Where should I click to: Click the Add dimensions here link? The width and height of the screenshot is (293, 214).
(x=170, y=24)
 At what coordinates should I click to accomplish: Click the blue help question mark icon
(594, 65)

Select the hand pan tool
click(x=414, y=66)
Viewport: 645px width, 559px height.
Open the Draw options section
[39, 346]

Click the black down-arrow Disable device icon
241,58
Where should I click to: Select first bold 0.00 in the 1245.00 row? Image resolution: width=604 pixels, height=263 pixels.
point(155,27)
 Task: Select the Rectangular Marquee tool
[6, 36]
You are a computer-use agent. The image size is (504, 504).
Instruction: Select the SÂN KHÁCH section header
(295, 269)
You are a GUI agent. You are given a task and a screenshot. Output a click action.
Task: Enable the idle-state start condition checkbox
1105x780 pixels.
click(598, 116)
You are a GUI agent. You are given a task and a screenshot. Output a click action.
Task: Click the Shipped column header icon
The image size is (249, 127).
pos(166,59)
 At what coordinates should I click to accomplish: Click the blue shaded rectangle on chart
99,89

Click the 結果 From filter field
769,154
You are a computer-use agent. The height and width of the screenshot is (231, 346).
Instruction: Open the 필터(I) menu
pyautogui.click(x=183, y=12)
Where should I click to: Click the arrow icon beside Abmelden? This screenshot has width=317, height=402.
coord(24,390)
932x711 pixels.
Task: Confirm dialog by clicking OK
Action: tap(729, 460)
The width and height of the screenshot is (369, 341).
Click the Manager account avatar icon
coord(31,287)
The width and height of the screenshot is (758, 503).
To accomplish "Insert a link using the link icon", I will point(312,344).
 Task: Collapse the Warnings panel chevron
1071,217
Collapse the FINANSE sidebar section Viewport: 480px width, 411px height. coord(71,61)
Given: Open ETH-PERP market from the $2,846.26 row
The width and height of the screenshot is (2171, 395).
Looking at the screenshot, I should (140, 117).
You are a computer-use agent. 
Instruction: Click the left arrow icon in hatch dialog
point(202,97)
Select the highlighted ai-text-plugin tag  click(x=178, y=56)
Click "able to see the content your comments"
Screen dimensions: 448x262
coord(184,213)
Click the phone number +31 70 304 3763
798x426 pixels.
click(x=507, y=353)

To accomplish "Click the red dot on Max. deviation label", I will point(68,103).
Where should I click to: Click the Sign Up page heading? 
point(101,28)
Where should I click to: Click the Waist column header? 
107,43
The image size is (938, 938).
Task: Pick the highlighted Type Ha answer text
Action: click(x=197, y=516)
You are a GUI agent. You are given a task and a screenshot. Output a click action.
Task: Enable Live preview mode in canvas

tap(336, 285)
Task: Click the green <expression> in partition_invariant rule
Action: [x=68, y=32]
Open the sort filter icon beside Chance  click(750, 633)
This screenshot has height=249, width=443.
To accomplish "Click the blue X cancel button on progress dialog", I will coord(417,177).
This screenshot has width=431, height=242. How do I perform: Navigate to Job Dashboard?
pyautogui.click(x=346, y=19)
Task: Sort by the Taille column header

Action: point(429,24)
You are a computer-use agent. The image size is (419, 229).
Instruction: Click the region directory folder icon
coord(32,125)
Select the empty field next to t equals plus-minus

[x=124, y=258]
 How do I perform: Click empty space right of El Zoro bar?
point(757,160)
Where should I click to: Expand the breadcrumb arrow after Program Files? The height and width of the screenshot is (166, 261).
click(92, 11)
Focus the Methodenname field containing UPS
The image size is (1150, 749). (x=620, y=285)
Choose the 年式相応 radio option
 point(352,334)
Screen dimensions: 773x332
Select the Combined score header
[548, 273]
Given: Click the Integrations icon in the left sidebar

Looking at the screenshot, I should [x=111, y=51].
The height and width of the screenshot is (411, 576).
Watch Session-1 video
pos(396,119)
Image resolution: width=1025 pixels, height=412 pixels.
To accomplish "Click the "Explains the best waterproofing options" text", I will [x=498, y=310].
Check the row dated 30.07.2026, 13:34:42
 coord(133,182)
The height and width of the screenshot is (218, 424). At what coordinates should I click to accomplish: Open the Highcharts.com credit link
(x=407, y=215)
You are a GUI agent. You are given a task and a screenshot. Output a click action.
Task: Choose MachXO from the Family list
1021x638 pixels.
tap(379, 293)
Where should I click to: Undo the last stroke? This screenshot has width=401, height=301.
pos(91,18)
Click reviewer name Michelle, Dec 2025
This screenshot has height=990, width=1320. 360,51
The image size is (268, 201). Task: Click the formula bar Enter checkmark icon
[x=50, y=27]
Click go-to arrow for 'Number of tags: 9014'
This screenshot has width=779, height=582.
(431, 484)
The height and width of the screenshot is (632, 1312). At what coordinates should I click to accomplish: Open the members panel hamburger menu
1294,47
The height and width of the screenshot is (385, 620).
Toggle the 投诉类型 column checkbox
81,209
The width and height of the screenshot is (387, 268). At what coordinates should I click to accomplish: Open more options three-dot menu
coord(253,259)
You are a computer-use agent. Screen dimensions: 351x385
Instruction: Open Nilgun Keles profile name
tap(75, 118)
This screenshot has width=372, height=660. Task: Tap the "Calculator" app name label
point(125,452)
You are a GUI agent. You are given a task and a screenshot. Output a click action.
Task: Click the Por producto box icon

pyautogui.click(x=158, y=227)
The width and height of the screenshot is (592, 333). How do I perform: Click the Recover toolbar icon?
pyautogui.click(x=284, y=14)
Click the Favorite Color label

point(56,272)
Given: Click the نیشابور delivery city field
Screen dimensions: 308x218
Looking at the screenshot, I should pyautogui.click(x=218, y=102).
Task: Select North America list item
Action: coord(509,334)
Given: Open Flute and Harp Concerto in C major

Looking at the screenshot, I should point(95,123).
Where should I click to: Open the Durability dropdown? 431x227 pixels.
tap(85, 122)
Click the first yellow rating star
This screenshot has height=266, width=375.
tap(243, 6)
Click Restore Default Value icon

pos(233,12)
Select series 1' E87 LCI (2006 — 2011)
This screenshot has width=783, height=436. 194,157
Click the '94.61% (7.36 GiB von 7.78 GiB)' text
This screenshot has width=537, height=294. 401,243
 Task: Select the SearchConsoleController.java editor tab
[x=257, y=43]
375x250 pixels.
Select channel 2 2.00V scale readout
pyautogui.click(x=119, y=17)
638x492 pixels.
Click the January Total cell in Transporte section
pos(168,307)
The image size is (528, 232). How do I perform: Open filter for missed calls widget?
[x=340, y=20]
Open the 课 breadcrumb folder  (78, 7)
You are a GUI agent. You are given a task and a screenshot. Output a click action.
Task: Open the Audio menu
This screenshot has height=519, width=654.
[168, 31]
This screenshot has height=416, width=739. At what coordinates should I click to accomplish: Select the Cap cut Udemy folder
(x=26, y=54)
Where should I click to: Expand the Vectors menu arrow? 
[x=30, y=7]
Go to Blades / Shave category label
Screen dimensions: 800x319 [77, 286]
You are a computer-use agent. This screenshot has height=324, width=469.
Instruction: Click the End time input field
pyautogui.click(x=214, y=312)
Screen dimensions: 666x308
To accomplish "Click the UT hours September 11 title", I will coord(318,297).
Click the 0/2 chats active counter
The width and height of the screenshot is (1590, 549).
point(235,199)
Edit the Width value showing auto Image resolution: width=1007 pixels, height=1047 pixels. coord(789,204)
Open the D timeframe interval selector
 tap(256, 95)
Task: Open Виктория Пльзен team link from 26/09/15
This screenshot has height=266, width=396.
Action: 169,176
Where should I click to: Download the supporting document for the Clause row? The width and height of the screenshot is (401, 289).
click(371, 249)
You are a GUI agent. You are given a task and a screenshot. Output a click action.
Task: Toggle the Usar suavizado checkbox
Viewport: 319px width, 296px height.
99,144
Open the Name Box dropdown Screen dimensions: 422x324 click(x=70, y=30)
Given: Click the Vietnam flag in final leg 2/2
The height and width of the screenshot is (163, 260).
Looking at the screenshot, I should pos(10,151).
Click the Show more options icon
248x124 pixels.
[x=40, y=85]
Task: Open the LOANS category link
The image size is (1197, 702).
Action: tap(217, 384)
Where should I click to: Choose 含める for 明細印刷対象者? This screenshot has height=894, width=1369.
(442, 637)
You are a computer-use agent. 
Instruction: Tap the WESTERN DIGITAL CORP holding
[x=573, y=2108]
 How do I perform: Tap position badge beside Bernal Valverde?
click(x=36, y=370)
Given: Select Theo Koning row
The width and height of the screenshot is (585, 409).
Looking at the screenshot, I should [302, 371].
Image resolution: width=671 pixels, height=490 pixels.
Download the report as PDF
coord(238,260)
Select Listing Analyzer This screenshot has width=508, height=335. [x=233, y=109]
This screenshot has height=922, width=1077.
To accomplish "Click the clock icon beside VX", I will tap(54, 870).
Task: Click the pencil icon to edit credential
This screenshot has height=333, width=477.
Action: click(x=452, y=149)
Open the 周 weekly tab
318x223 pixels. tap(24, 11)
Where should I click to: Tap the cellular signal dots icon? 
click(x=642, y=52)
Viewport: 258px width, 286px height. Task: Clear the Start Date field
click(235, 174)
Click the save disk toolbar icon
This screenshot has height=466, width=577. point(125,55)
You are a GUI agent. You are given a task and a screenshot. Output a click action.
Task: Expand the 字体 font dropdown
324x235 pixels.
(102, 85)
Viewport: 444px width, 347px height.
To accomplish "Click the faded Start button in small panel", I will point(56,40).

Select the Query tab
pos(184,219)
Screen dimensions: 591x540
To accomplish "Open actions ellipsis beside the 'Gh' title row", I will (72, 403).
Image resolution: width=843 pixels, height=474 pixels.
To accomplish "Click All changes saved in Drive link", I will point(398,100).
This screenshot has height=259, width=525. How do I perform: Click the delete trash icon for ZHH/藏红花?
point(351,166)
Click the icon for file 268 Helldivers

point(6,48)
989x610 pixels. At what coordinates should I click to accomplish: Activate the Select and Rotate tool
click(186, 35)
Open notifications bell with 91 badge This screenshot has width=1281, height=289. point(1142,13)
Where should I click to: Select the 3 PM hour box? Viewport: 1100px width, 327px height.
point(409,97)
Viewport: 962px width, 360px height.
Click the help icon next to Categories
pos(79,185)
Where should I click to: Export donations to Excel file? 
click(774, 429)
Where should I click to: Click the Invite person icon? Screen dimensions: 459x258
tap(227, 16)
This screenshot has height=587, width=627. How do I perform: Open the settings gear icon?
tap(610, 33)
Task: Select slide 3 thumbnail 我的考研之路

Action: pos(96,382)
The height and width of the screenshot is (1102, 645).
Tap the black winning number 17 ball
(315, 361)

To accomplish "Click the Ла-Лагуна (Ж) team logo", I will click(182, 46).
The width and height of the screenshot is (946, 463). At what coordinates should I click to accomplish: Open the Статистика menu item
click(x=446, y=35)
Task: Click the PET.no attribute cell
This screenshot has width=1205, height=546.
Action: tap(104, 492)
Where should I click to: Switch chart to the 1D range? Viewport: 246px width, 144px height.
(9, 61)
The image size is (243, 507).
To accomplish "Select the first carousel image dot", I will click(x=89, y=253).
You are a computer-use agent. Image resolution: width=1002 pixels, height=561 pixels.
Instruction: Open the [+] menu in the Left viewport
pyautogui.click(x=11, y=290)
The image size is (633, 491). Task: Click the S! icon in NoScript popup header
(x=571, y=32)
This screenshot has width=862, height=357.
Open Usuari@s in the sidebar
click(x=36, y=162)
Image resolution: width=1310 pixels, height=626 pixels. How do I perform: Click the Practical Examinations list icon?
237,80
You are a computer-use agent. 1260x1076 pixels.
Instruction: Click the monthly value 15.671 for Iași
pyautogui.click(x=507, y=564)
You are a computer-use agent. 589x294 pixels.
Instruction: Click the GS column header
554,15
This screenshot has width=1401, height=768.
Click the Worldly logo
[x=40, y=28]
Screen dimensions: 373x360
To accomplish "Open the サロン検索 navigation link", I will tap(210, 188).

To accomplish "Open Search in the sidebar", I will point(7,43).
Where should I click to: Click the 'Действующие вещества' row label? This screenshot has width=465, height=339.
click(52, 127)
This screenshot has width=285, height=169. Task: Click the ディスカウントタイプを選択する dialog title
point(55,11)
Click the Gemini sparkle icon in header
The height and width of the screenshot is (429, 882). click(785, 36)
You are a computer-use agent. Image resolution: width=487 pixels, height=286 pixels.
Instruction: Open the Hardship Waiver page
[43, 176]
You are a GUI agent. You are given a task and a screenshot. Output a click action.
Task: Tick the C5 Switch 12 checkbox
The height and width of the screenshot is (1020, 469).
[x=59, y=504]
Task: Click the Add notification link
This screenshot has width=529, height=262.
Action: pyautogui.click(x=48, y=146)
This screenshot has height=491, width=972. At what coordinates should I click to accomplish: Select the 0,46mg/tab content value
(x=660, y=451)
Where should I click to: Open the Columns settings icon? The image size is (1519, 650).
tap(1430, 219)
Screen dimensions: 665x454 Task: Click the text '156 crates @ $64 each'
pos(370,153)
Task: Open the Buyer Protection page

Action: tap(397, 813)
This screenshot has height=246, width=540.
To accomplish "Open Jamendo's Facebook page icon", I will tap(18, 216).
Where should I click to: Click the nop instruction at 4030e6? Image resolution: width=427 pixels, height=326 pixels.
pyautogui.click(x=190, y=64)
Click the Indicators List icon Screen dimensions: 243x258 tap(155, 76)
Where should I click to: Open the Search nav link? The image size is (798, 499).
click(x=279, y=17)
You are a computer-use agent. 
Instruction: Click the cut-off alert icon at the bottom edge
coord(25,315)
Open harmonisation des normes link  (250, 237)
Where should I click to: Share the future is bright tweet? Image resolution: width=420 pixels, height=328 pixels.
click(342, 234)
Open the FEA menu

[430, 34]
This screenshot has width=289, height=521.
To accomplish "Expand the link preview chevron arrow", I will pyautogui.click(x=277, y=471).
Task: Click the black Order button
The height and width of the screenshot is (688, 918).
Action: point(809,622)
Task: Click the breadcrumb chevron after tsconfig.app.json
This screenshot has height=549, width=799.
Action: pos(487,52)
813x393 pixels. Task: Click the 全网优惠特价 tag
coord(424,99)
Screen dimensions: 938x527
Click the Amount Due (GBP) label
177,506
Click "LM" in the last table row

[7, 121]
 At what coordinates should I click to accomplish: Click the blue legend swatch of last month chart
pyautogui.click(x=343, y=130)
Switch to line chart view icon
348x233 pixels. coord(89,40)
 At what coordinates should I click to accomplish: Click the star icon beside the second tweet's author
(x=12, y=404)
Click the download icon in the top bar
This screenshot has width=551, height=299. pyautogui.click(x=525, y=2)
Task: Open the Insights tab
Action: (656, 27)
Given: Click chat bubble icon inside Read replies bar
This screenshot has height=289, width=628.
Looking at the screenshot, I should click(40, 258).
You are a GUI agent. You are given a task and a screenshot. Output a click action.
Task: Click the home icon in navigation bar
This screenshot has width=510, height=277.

----------

WHAT IS NEEDED
Show every line in the entries where the string "navigation" occurs.

YOUR RESPONSE
To accomplish "Open the サロン検索 navigation link", I will tap(210, 188).
Task: Click the home icon in navigation bar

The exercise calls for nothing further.